_Source document_:
## START
B. With respect to the other matters to be included in the Auditors Report in accordance with Section 197 (16) of the Act, as amended:

a. In our opinion and to the best of our information and according to the explanations given to us, the remuneration paid by the Company to its directors during the year is in with accordance with the provisions of Section 197 of the Act; and

b. With respect to the other matters to be included in the Auditors Report in accordance with Rule 11 of the Companies (Audit and Auditors) Rules, 2014, in our opinion and to the best of our information and according to the explanations given to us:

c. the Company has disclosed the impact of pending litigations on its financial position in its financial statements - Refer Note 31 to Note 33 to the financial statements;

i. the Company did not have any long-term contracts including derivative contracts for which there were any material foreseeable losses; and

ii. there has been no delay in transferring amounts, required to be transferred, to the Investor Education and Protection Fund by the Company

d. i. The management has represented that, to the best of its knowledge and belief, as disclosed in Note 35 to the financial statements, no funds have been advanced or loaned or invested (either from borrowed funds or share premium or any other sources or kind of funds) by the Company to or in any other persons or entities, including foreign entities ("Intermediaries"), with the understanding, whether recorded in writing or otherwise, that the Intermediary shall:

- directly or indirectly lend or invest in other persons or entities identified in any manner whatsoever ("Ultimate Beneficiaries") by or on behalf of the Company or - provide any guarantee, security or the like to or on behalf of the Ultimate Beneficiaries.
## END
_Objectives_:
1: Reproduce the auditor's report excerpt word for word, starting with "ii. there has" and going on through "the Ultimate Beneficiaries.".
2: In the auditor's report excerpt, which note to the financial statements contains the management's disclosure that no funds were advanced, loaned or invested through intermediaries?

_Available data_:
## START
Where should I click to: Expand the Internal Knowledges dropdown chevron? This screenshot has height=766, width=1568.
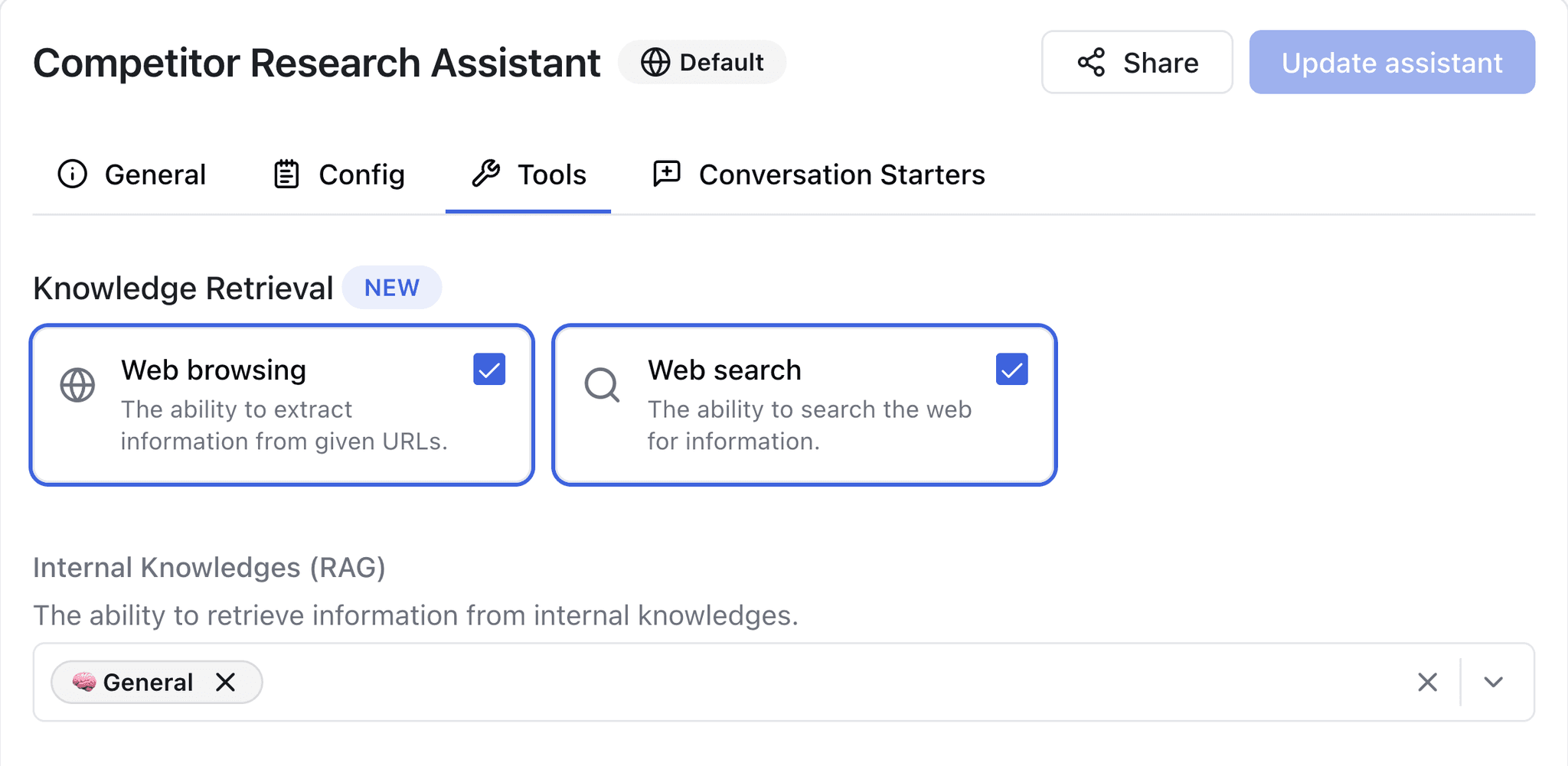click(1493, 682)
## END
_Solutions in order_:
1:
ii. there has been no delay in transferring amounts, required to be transferred, to the Investor Education and Protection Fund by the Company

d. i. The management has represented that, to the best of its knowledge and belief, as disclosed in Note 35 to the financial statements, no funds have been advanced or loaned or invested (either from borrowed funds or share premium or any other sources or kind of funds) by the Company to or in any other persons or entities, including foreign entities ("Intermediaries"), with the understanding, whether recorded in writing or otherwise, that the Intermediary shall:

- directly or indirectly lend or invest in other persons or entities identified in any manner whatsoever ("Ultimate Beneficiaries") by or on behalf of the Company or - provide any guarantee, security or the like to or on behalf of the Ultimate Beneficiaries.

2: Note 35